Tuesday, November 07, 2006

O caminho do trovão

Vou por onde o Bruce me ensina. Está lá, na segunda faixa, ele cansado das pequenezas da vida e de sua cidade, ele precisa ver mais as luzes porque os outros empalidecem o brilho do sol _a estrada, dali para a frente, pode ser pequena para ele, mas é a única esperança que avista.
Bruce nasceu para correr, já delata o nome do disco. Ultrapassa um pouco mais que a metade da quinta década de vida, mas corre, corre, corre. Ele é de Freehold, Nova Jersey, um trocadilho para quem iria escrever e cantar e tocar o disco da minha vida. "Liberdade presa", diria? Ou meu inglês macarrônico precisa de mais aulas para soltar traduções mais próximas da vida?
O que importa é que Freehold é repleta de pequenezas tão grandes quanto as de São Paulo. O boçal do interior norte-americano em nada deve para o classe média decadente que toma seu café no sábado à tarde numa padaria da Brigadeiro Luis Antonio enquanto agride o serviçal, o dono do café, aquele que o serve e pede muito mais que um insulto por viver à sua frente.
São Paulo, como a Freehold que Springsteen pede para se libertar em "Thunder Road", é repleta de miudezas que a fazem tão ambigüa como pegar qualquer estrada e atravessar os EUA de leste a oeste, como em "Transamérica". Mas o pensamento arcaico, conservador, não é maior à medida em que segue rumo a lugares distantes e sem tanta informação. Ao contrário dos EUA, absorver o centro toma para si aquela mesquinharia pagã dos que se acham maiores que outros por tomarem avião, e não ônibus, carros, e não trens. O paulistano é boçal à medida que cresce.

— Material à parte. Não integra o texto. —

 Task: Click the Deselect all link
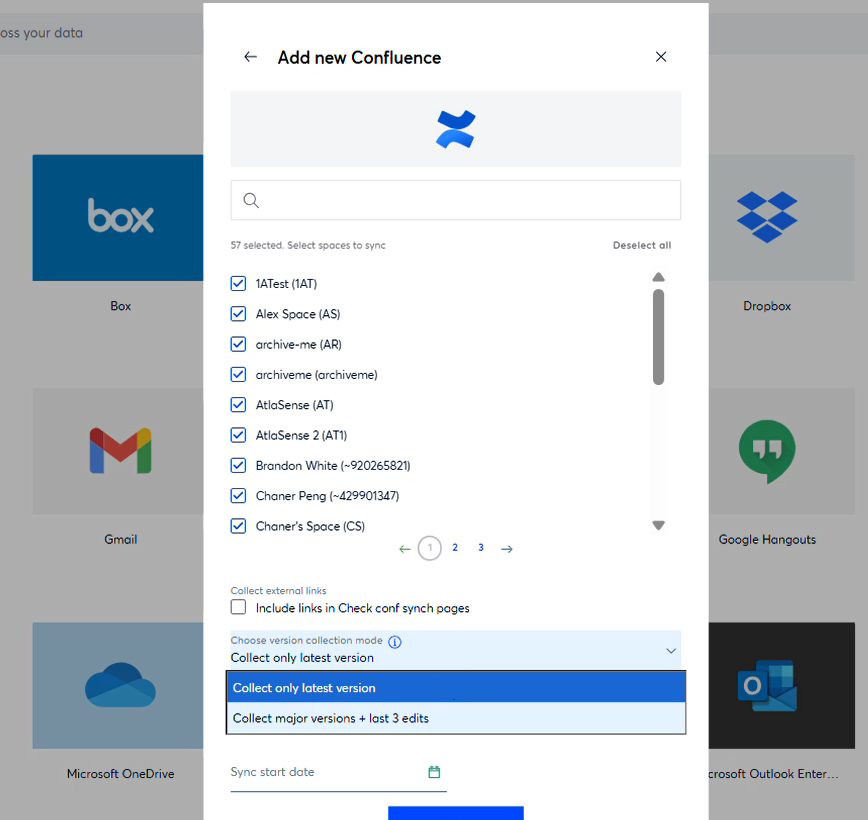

Então, faço minhas as palavras de Bruce, e vejo que São Paulo é a minha Freehold ao abrir o jornal e ver absurdos escritos na página 2, aquela da opinião, aquela que não é a minha opinião.
E a São Paulo boçal forma o entrevistado do Jô Soares e seus espectadores. E foi São Paulo quem deu asas para esse gordo ignorante e mal-informado, que vomita ego à cada noite, madrugada.
São Paulo tem 10 milhões de habitantes, 1.500 km quadrados de extensão, mas é tão pequena quanto Freehold. Olho pela janela e vejo cidades se organizando, no sentido político da palavra. Aqui, não. Aqui, a pequenez faz cada um pensar em seu universo particular, na saúde particular, na educação particular, no transporte particular. Talvez em Freehold as coisas avancem.